A real-time machine learning pipeline that listens to your microphone and detects coughs, printing timestamps when they occur. Designed to work on Mac (both Intel and Apple Silicon), Windows, and Linux.
This downloads datasets, trains the model, and sets everything up automatically.
macOS / Linux:
cd cough_detector
chmod +x run_all.sh
./run_all.shWindows:
cd cough_detector
run_all.batAfter setup completes:
macOS / Linux:
source venv/bin/activate
python run_detection.py --model checkpoints/best_model.pt --threshold 0.7 --smoothing 1Windows:
venv\Scripts\activate
python run_detection.py --model checkpoints\best_model.pt --threshold 0.7 --smoothing 1If you prefer to run steps individually:
macOS / Linux:
cd cough_detector
chmod +x setup.sh
./setup.sh
source venv/bin/activate
pip install soundfile
python download_esc50.py
python setup_coughvid.py
python train_with_data.pyWindows:
cd cough_detector
setup_windows.bat
venv\Scripts\activate
pip install soundfile
python download_esc50.py
python setup_coughvid.py
python train_with_data.pyCOUGHVID uses .webm audio files which require ffmpeg to decode.
Windows:
- Download: https://www.gyan.dev/ffmpeg/builds/ffmpeg-release-essentials.zip
- Extract the zip to
C:\ffmpeg - You'll have a folder like
C:\ffmpeg\ffmpeg-8.0.1-essentials_build\ - Add the
binfolder to your PATH:- Press Windows key, type "environment variables"

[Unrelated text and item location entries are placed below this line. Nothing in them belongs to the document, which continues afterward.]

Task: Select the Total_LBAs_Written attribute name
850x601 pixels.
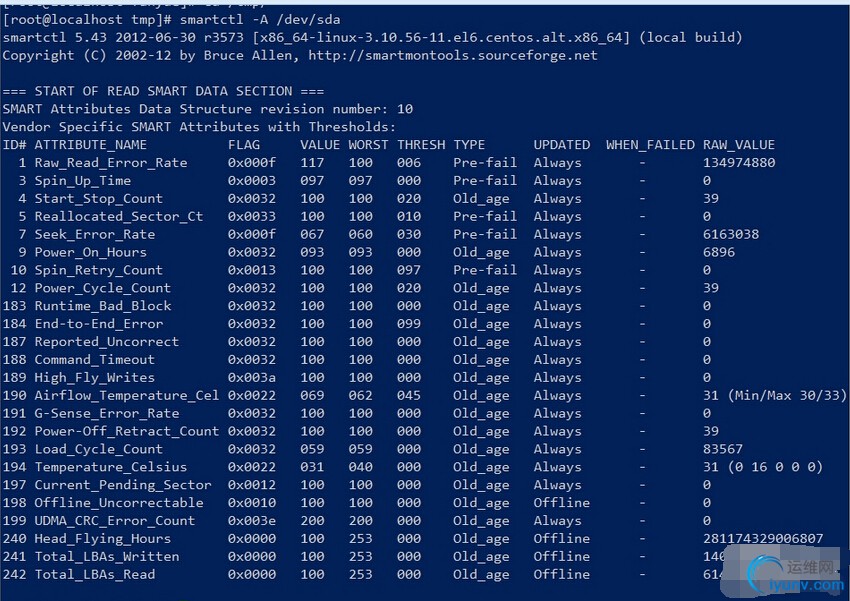Action: [x=106, y=557]
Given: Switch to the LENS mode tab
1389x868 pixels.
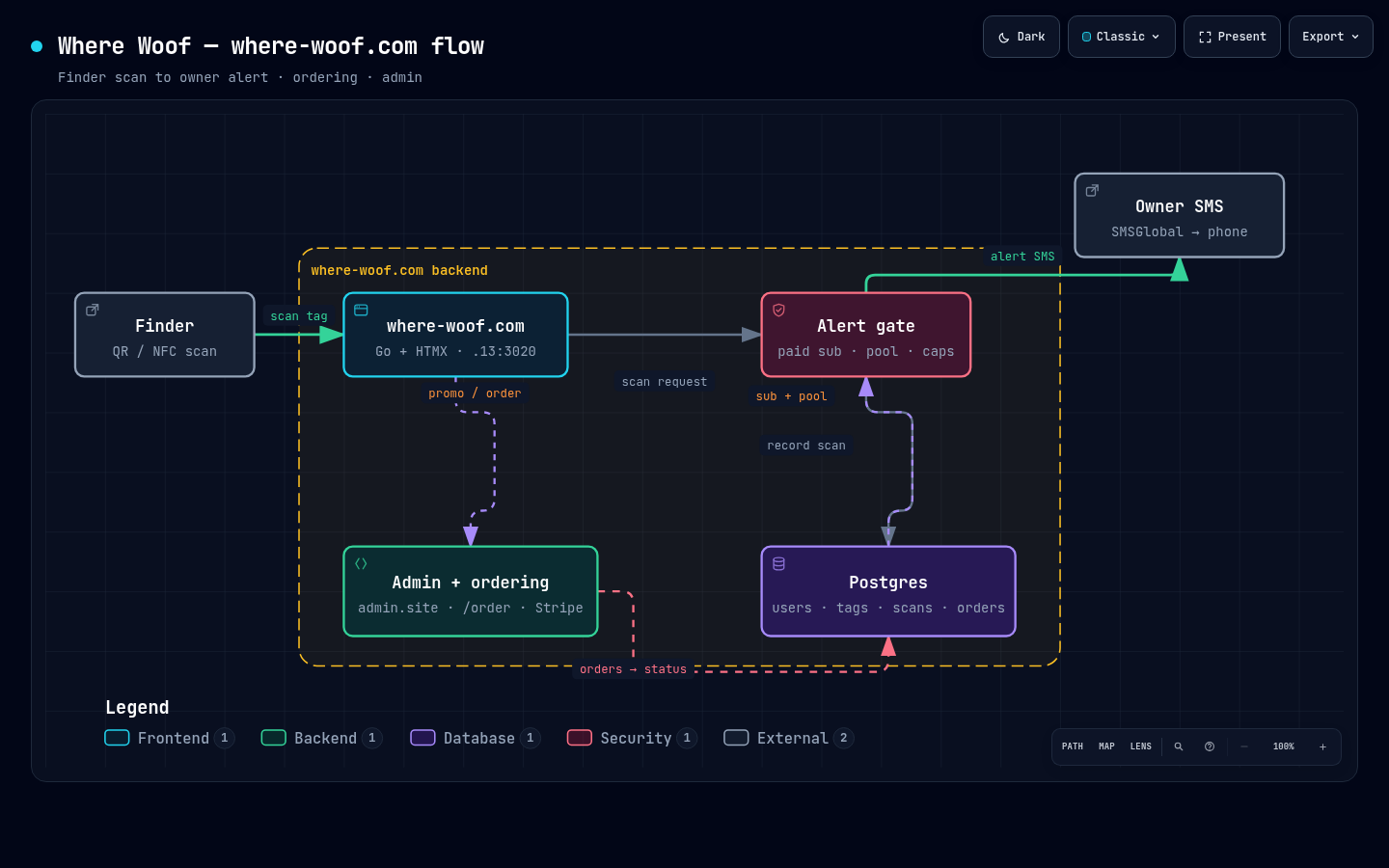Looking at the screenshot, I should (x=1141, y=746).
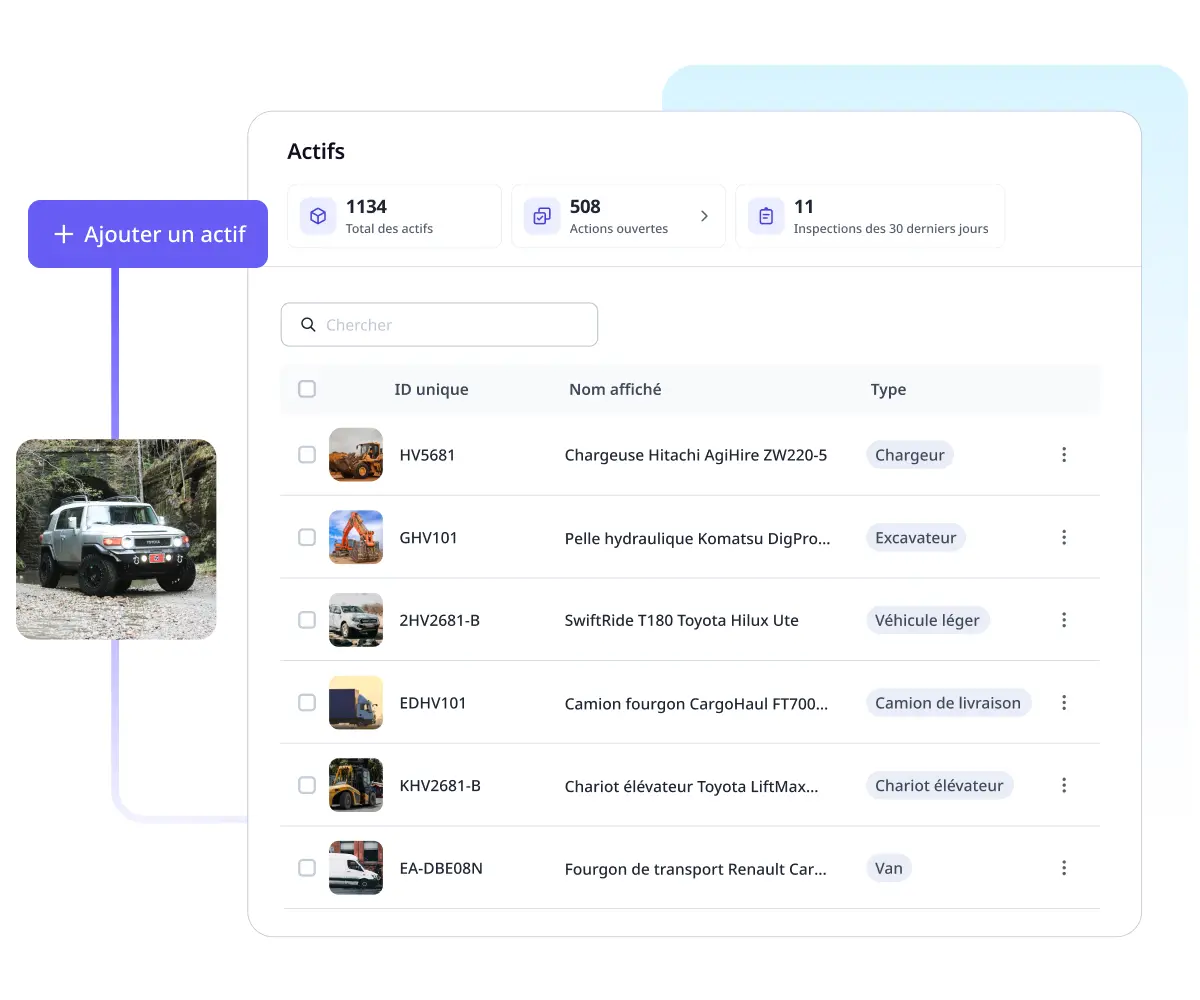
Task: Select the KHV2681-B row checkbox
Action: pos(307,785)
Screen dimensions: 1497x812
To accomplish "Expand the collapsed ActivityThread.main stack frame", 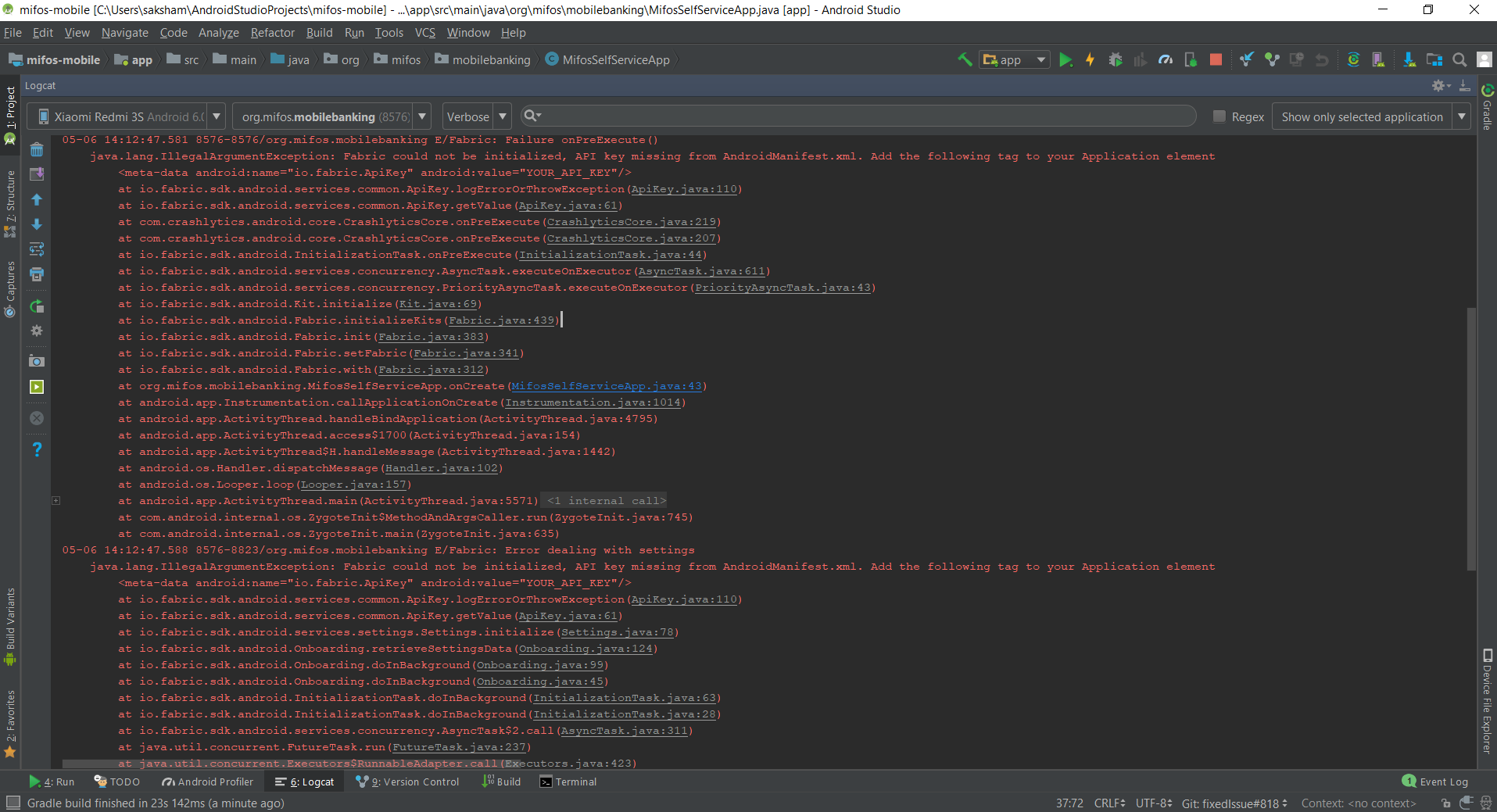I will click(56, 500).
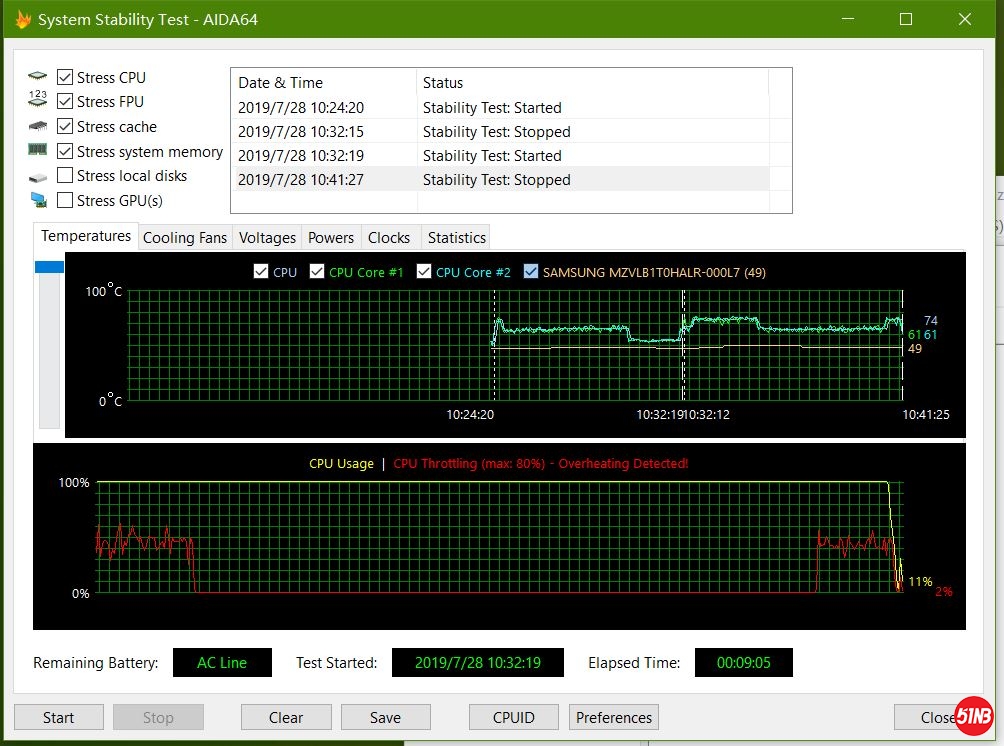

- Click "Edit the system environment variables"
- Click "Environment Variables..."
- Under "User variables", select "Path" and click "Edit"
- Click "New" and add:
C:\ffmpeg\ffmpeg-8.0.1-essentials_build\bin(adjust for your version) - Click OK on all windows
- Close and reopen command prompt
- Verify:
ffmpeg -version
macOS:
brew install ffmpegLinux:
sudo apt install ffmpegOption A: Quick training (small dataset, ~5 min, weaker results):
python train_quick.pyOption B: Full training with COUGHVID (recommended, ~30-60 min, better results):
pip install soundfile
python train_quick.py # Downloads ESC-50 first
python setup_coughvid.py # Downloads COUGHVID (~1.5GB)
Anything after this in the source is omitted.